#### Aim:
Convert the records, from the start through the line containing "Action: pos(487,325)", into a Markdown table with the columns Row and Line, giving each line a number and skipping blank lines. Leave the pictures out.

#### Data records:
::::

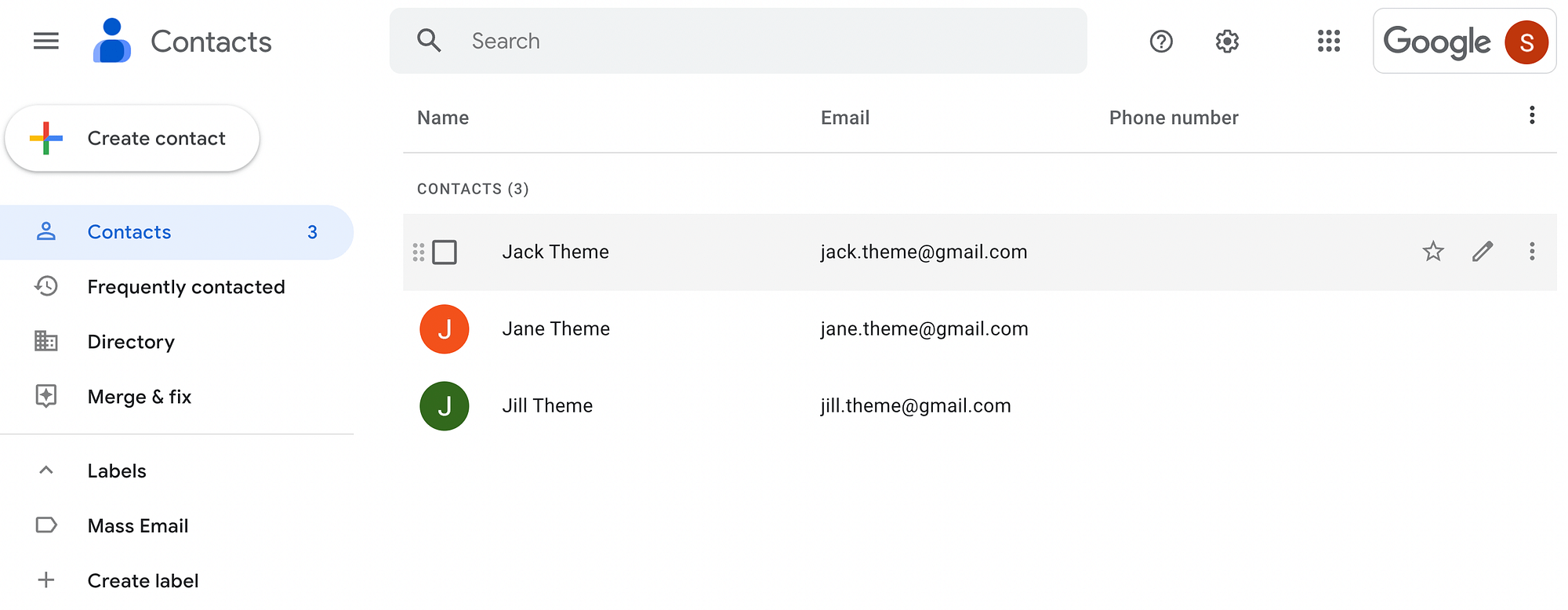Select Frequently contacted in sidebar
Viewport: 1568px width, 610px height.
point(186,287)
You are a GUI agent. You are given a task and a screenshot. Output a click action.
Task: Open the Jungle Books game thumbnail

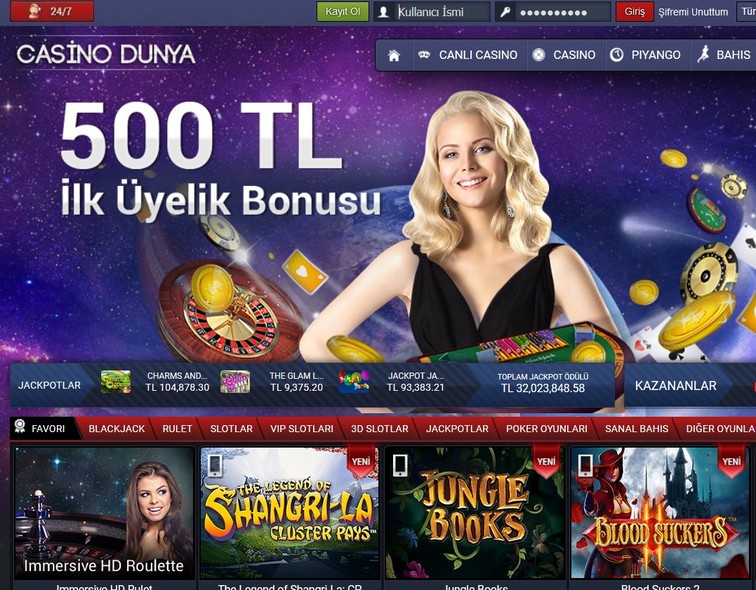tap(475, 513)
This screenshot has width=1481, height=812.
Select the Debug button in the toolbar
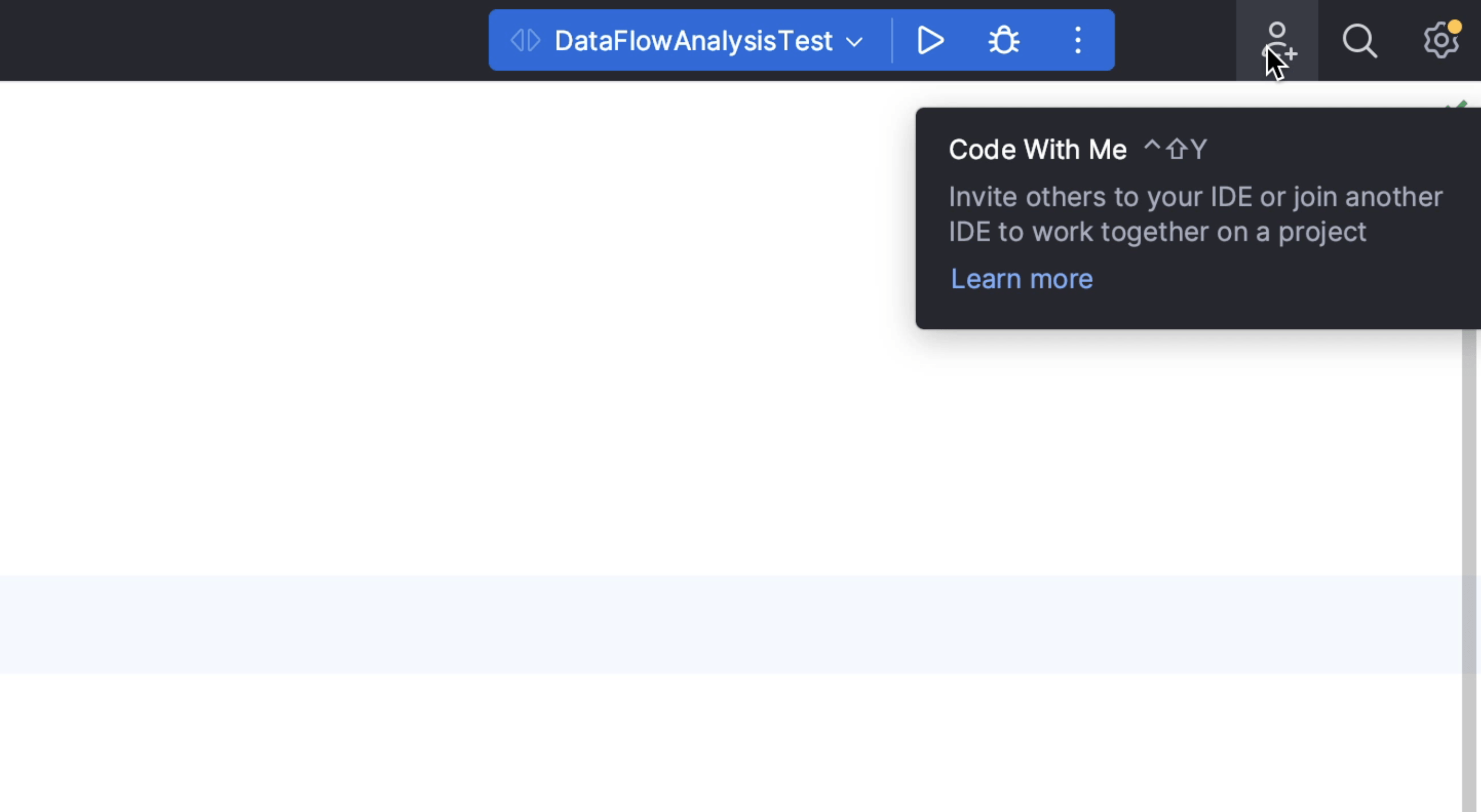click(1003, 40)
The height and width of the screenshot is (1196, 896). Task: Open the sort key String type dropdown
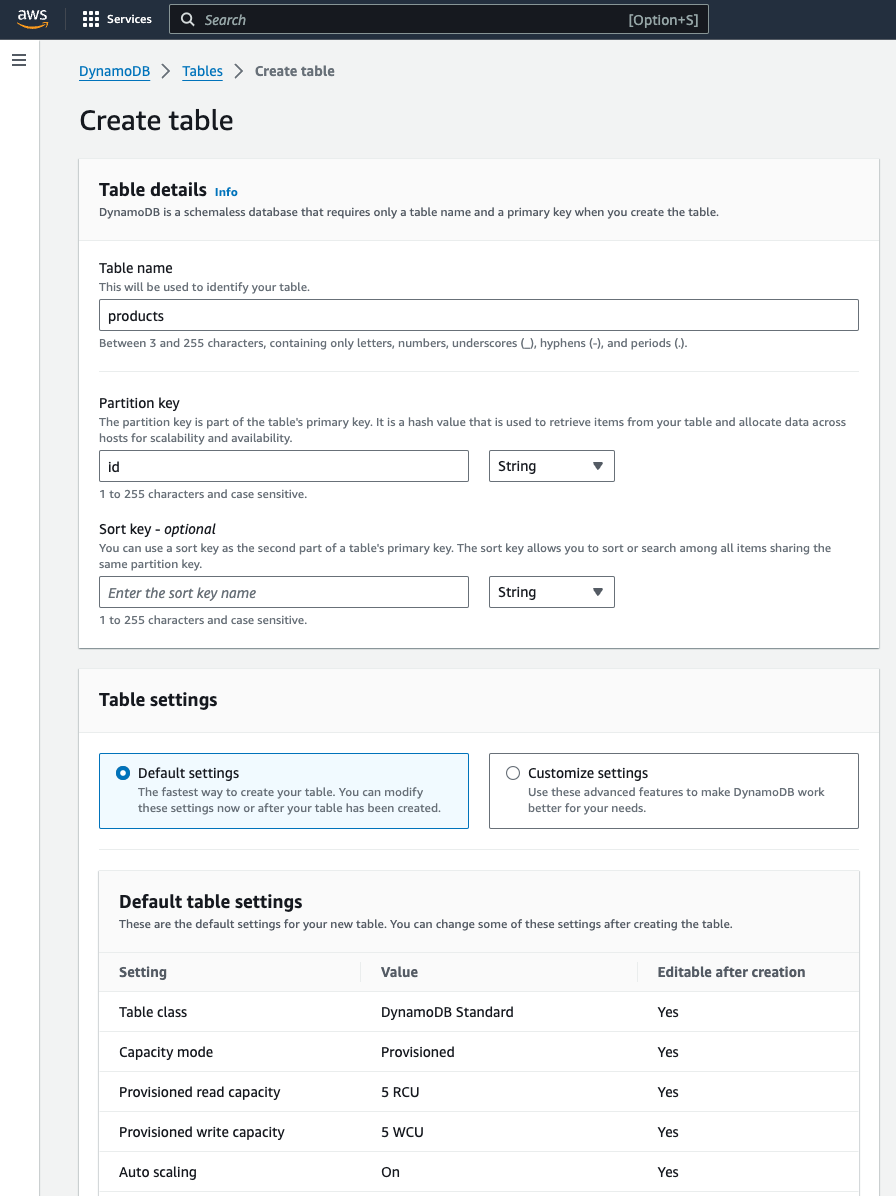click(551, 591)
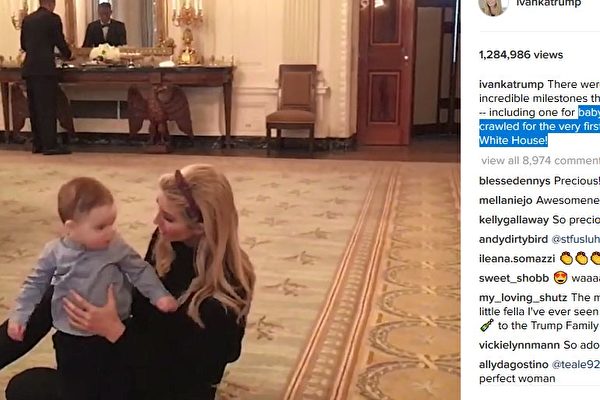The height and width of the screenshot is (400, 600).
Task: Click the champagne bottle emoji
Action: pos(487,325)
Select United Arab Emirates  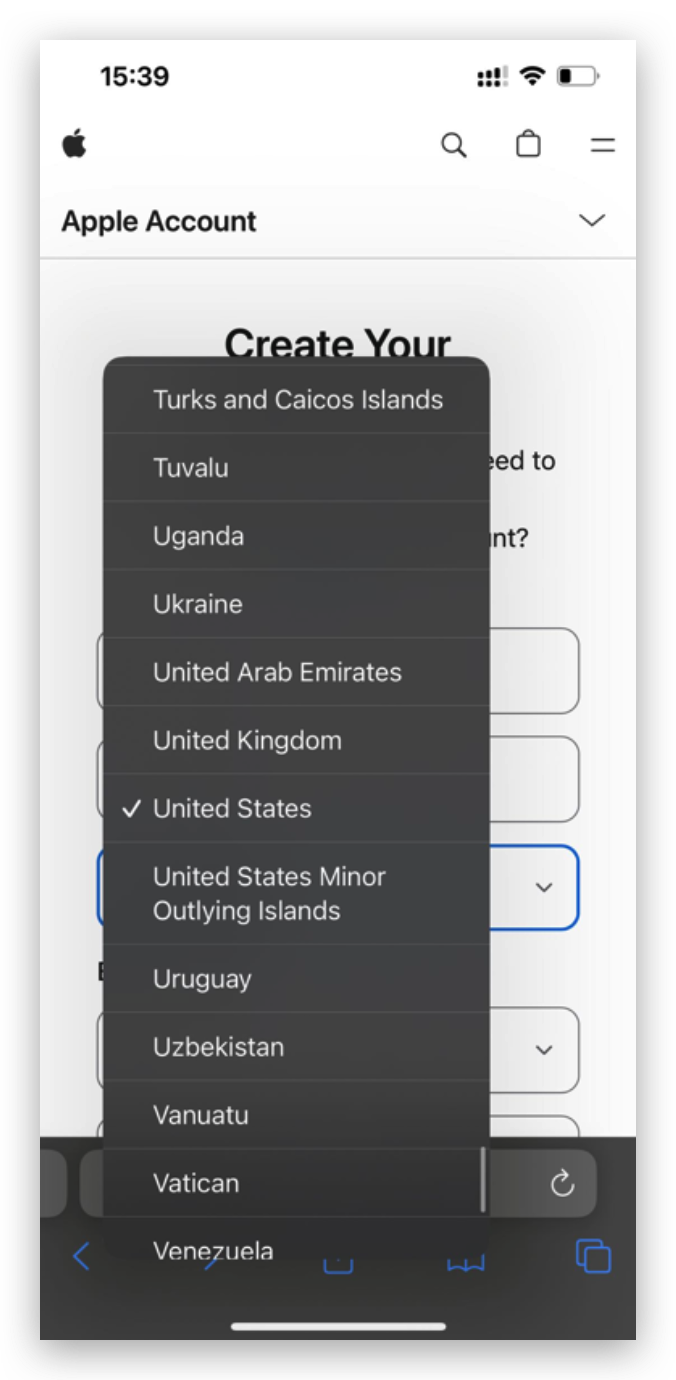tap(297, 672)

::::

#### Answer for this exercise:
| Row | Line |
|---|---|
| 1 | Select Frequently contacted in sidebar |
| 2 | Viewport: 1568px width, 610px height. |
| 3 | point(186,287) |
| 4 | You are a GUI agent. You are given a task and a screenshot. Output a click action. |
| 5 | Task: Open the Jungle Books game thumbnail |
| 6 | tap(475, 513) |
| 7 | This screenshot has width=1481, height=812. |
| 8 | Select the Debug button in the toolbar |
| 9 | click(1003, 40) |
| 10 | The height and width of the screenshot is (1196, 896). Task: Open the sort key String type dropdown |
| 11 | click(551, 591) |
| 12 | The height and width of the screenshot is (400, 600). |
| 13 | Task: Click the champagne bottle emoji |
| 14 | Action: pos(487,325) |